Data entries:
>> Start
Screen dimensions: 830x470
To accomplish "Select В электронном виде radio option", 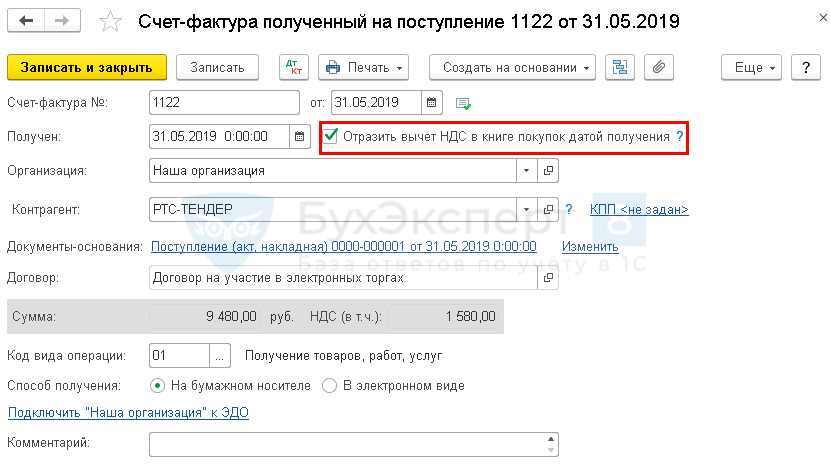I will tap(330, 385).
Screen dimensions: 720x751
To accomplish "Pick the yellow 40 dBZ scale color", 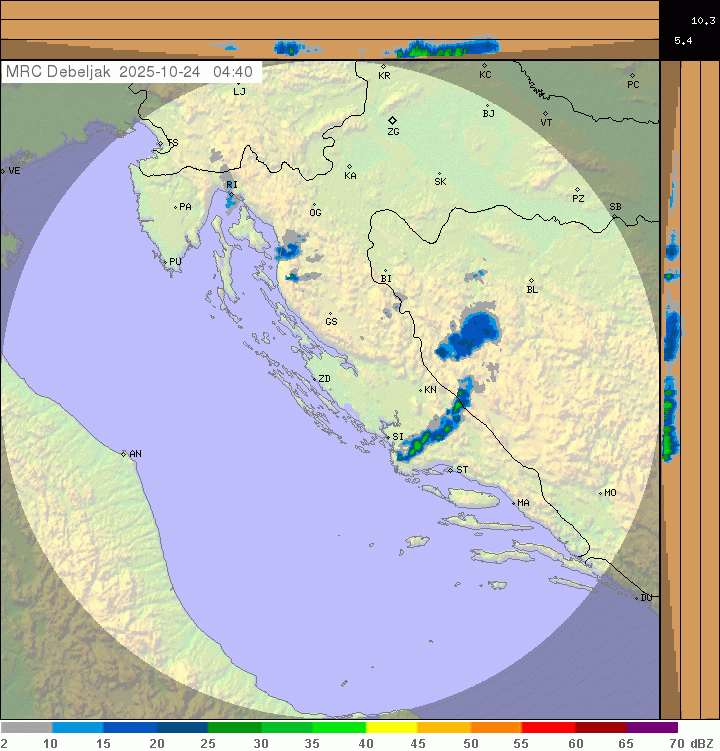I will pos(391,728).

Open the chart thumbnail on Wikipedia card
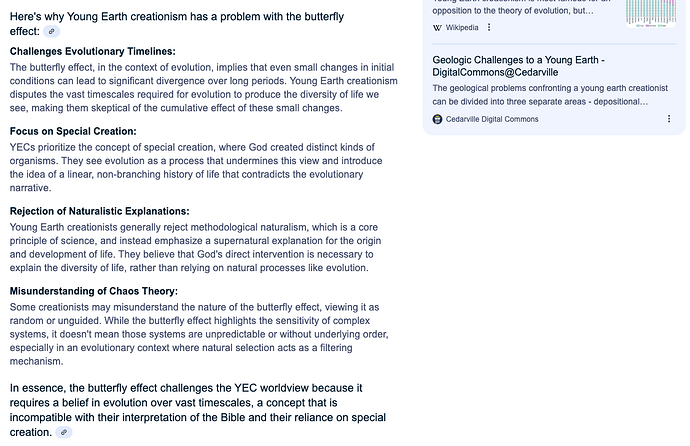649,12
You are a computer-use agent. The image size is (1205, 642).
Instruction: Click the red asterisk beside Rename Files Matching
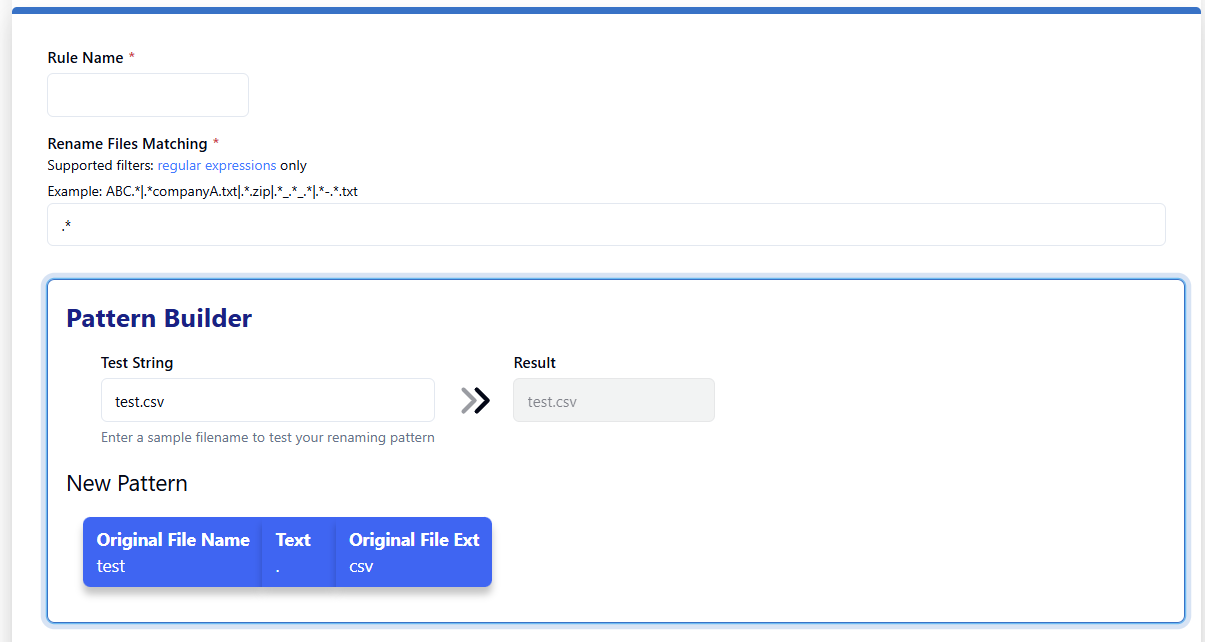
>> End
• What the task asks:
Which lines contain the word "Screen"? List each of them in full.

• Exercise answer:
Screen dimensions: 830x470
Screen dimensions: 720x751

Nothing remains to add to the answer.